Records:
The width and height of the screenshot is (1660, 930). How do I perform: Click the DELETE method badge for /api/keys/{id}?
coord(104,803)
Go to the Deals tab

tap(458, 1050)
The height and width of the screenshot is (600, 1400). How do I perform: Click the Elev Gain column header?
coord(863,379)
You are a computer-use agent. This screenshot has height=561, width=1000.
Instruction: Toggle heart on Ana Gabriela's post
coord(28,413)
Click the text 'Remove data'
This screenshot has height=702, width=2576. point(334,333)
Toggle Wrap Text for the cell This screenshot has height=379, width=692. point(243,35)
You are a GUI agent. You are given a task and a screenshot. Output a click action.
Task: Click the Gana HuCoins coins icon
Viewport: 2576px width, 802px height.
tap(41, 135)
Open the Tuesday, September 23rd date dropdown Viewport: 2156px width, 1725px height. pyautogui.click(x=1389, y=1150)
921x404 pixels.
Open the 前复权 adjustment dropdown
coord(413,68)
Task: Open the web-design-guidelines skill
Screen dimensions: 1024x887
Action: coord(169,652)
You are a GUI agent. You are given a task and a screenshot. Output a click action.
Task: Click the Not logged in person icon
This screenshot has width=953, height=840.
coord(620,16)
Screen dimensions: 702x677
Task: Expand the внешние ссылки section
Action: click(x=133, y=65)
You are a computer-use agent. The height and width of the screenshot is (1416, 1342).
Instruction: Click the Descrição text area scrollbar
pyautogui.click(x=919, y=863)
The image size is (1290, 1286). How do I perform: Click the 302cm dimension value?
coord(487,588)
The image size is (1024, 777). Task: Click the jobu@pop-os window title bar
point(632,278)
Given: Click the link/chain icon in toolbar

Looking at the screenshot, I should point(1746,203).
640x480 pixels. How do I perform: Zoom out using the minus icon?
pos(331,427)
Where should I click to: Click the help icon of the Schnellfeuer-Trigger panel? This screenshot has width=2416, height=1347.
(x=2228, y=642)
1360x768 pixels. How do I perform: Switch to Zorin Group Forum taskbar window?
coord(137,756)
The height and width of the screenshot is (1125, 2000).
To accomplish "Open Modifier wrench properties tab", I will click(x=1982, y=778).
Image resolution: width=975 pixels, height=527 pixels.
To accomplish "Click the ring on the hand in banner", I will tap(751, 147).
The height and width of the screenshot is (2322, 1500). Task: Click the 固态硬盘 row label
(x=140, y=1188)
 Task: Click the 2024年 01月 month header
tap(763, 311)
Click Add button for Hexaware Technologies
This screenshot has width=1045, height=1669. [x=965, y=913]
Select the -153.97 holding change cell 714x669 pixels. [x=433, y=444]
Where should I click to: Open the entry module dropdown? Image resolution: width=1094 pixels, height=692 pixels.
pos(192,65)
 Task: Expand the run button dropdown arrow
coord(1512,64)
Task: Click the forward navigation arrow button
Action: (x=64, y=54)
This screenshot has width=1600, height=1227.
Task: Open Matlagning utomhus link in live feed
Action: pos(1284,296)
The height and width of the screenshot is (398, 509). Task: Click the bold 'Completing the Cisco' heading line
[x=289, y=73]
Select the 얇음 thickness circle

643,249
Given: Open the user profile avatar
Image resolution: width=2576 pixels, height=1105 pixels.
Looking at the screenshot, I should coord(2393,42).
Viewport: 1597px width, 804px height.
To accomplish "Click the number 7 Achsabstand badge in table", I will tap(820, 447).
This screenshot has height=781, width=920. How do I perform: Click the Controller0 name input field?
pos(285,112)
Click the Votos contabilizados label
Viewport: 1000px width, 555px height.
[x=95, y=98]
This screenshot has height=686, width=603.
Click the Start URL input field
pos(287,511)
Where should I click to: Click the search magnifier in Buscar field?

#### Exercise description:
Find every line of the material that contains the word "label", matching case, and copy each of those lines.

#### Exercise response:
The height and width of the screenshot is (2322, 1500). Task: Click the 固态硬盘 row label
Click the Votos contabilizados label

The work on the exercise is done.